There are not a lot of designers out there that have the mix of background that I have, so I’m sure that attracted some of the best to come my way. I started being contacted probably in year 2 because of my tech background. It’s easy for me to use social media platforms or to use Houzz. I was one of the top 25 interior designers in the country for the first five years just for user interface. Others were interested in why I was growing so quickly. I have 6 senior designers, 5 of them have more than 20 years of experience in their own skills and background. There are 4 members on a team. No more. Every team has a senior and almost every team has a lead which allows them to grow and develop and to learn more.
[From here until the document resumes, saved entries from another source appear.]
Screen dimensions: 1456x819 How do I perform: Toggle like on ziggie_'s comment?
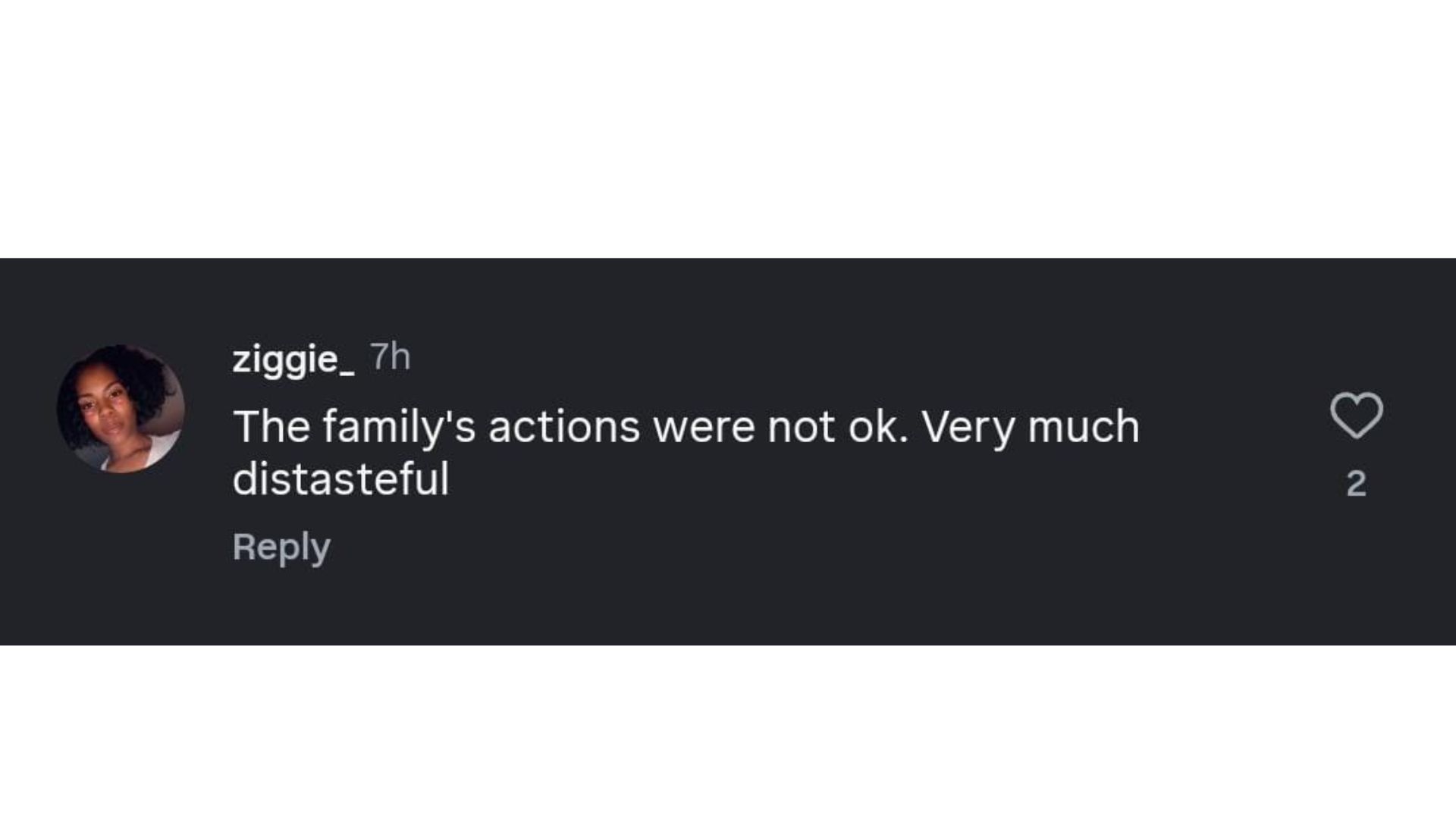[x=1356, y=416]
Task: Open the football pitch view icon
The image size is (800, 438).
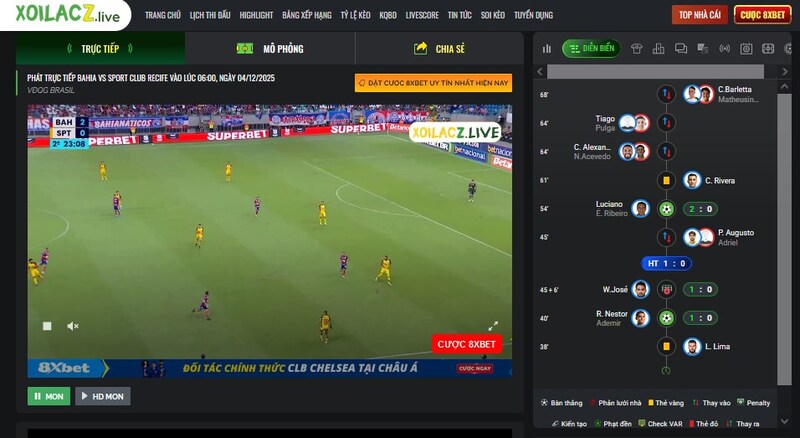Action: (768, 48)
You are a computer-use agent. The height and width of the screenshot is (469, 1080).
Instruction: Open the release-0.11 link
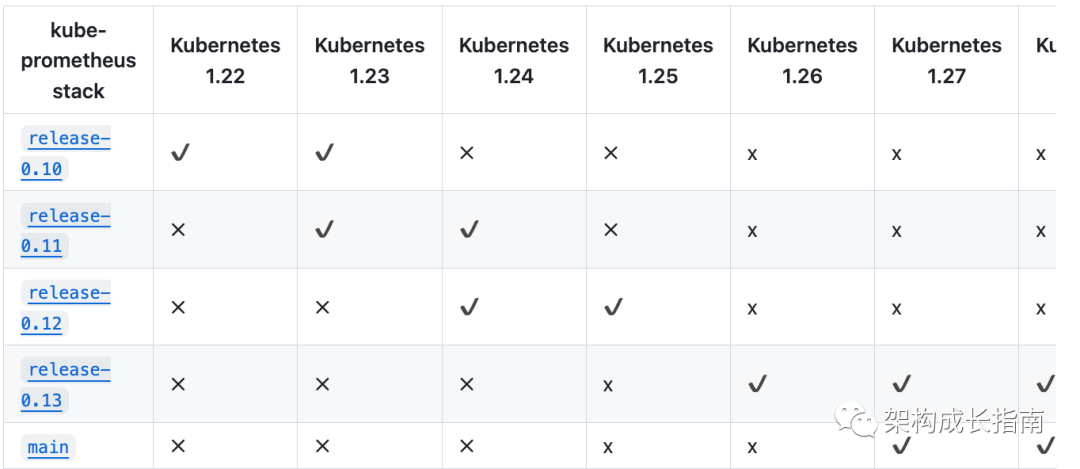[66, 230]
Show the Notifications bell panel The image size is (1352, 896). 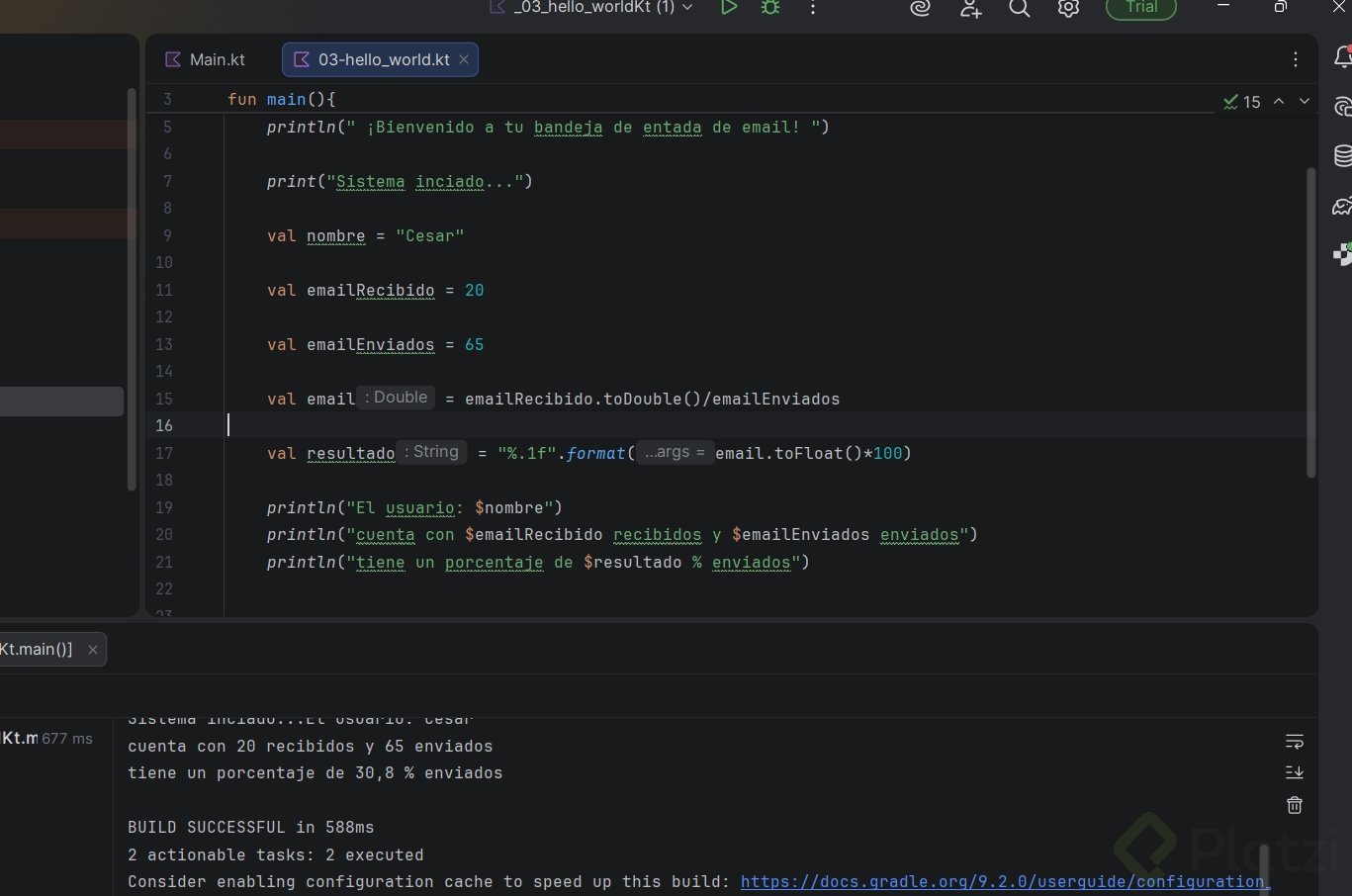pyautogui.click(x=1342, y=58)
Tell me about the culture in the office. Is there a strict atmosphere or more of a creative vibe?
Knowledge of our culture has spread; how we are different and what we do. I think the most attainable piece people relate to is that we created a process, and we create a sandbox for the designers to play in. You can create inside that sandbox the most beautiful castle you want, and if the rain and the storms come along, sand doesn’t get washed away. Every team leader, whether it be in Hospitality, Commercial, Custom or Residential has-to communicate on week three to their project leaders and to our client how our project’s going according to budget and according to actuals. We have regimented formulas that we all follow.
There is not one person doing several different jobs. They have their own specialties.
Right. We consider ourselves strength builders. We really try to work and focus on someone’s strengths. If you have a deficit, I don’t really give a shit, I don’t even want to talk about it. You don’t come here and join a department when you’ve never designed a restaurant and now you want to design a restaurant. If you come to us with a lot of residential background, you’re going to work on the residential team because we are building your strengths. We don’t want to put training wheels on anyone.
What do you think sets you apart from other design companies?
We are probably the most unusual design team, where all the milestones are set out at the beginning of the project. They always know when every meeting is with every client. So now we can easily plan around vacations, time-off, and there’s no overnight working. I think in our culture we are a little more rigid about how our process works. It’s about gathering and collecting really, talented skilled team members and seeing what they can do.